→ Directions for this task
Extract the text of every entry below word for word, leaving out the pictures.
== Material ==
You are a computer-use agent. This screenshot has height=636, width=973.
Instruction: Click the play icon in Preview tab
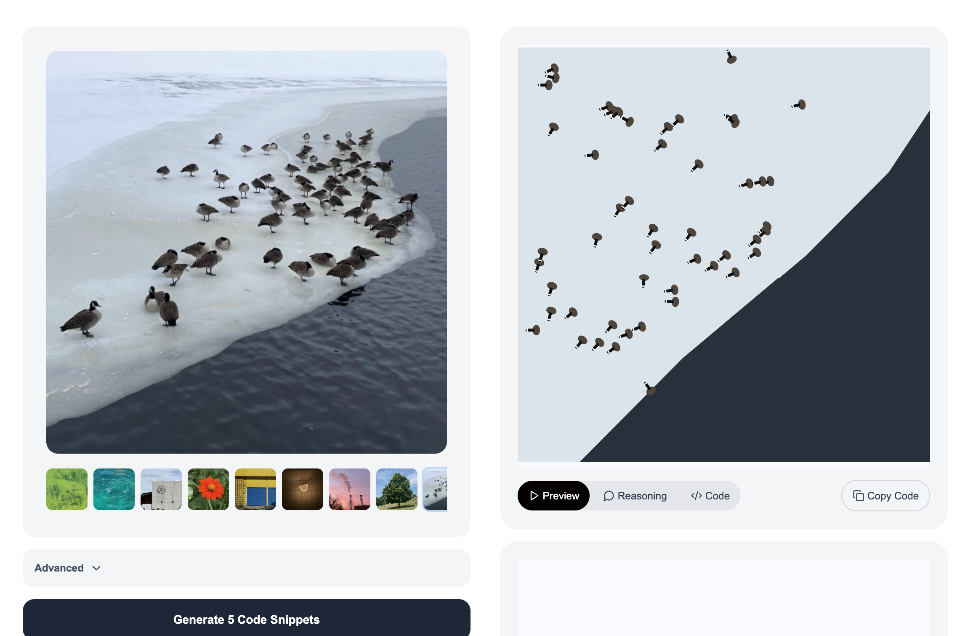tap(534, 496)
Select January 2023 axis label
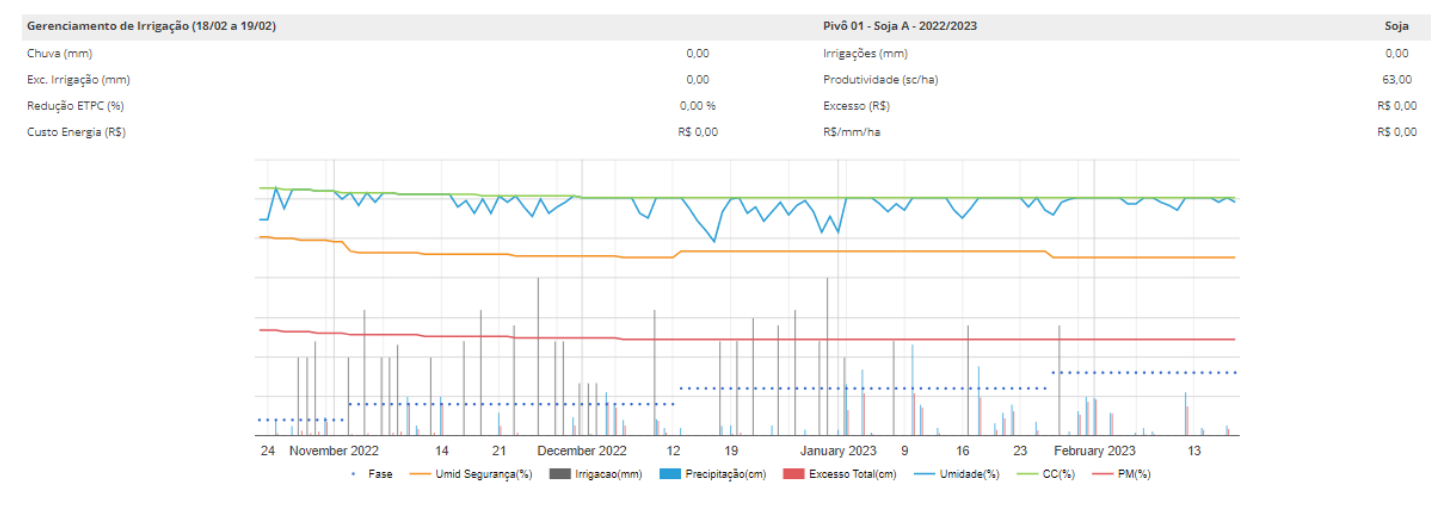Image resolution: width=1436 pixels, height=505 pixels. coord(838,450)
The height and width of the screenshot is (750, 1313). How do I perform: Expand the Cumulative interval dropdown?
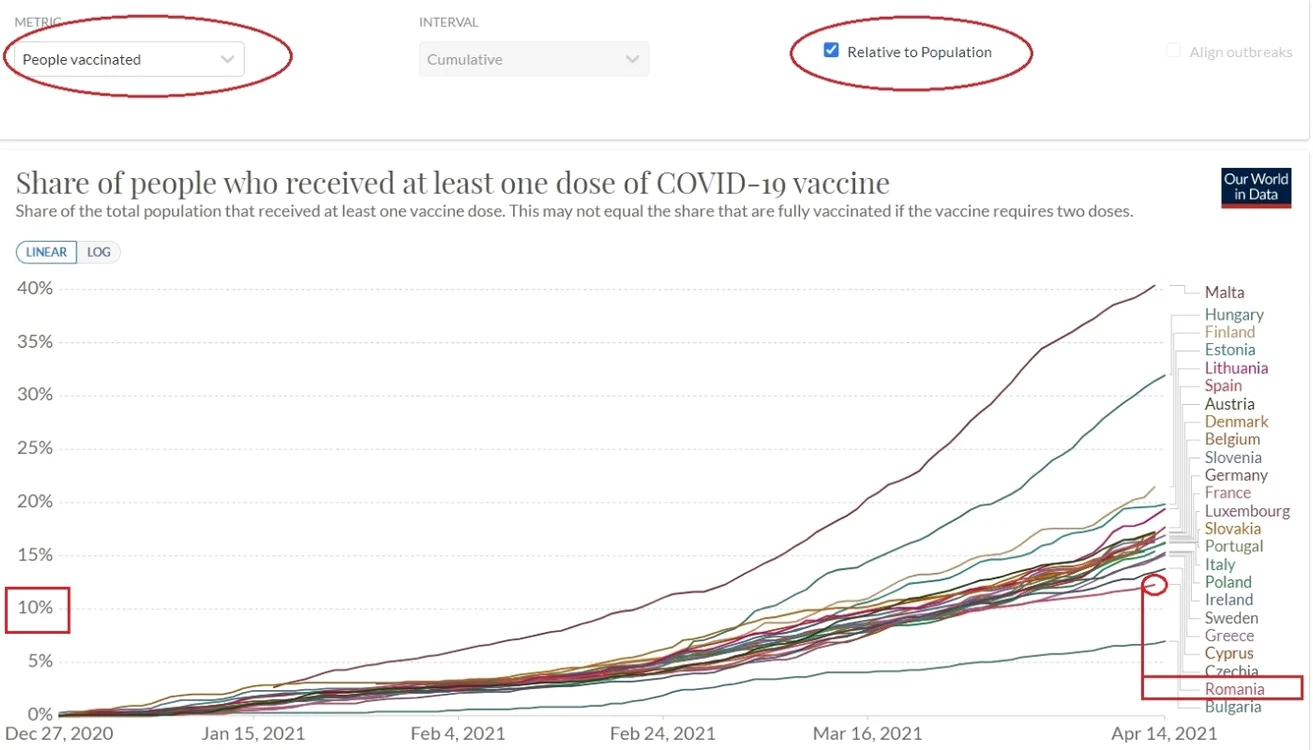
===
→ Correct result
You are a computer-use agent. This screenshot has height=636, width=973.
Instruction: Click the play icon in Preview tab
tap(534, 496)
Select January 2023 axis label
Image resolution: width=1436 pixels, height=505 pixels. coord(838,450)
The height and width of the screenshot is (750, 1313). How do I perform: Expand the Cumulative interval dropdown?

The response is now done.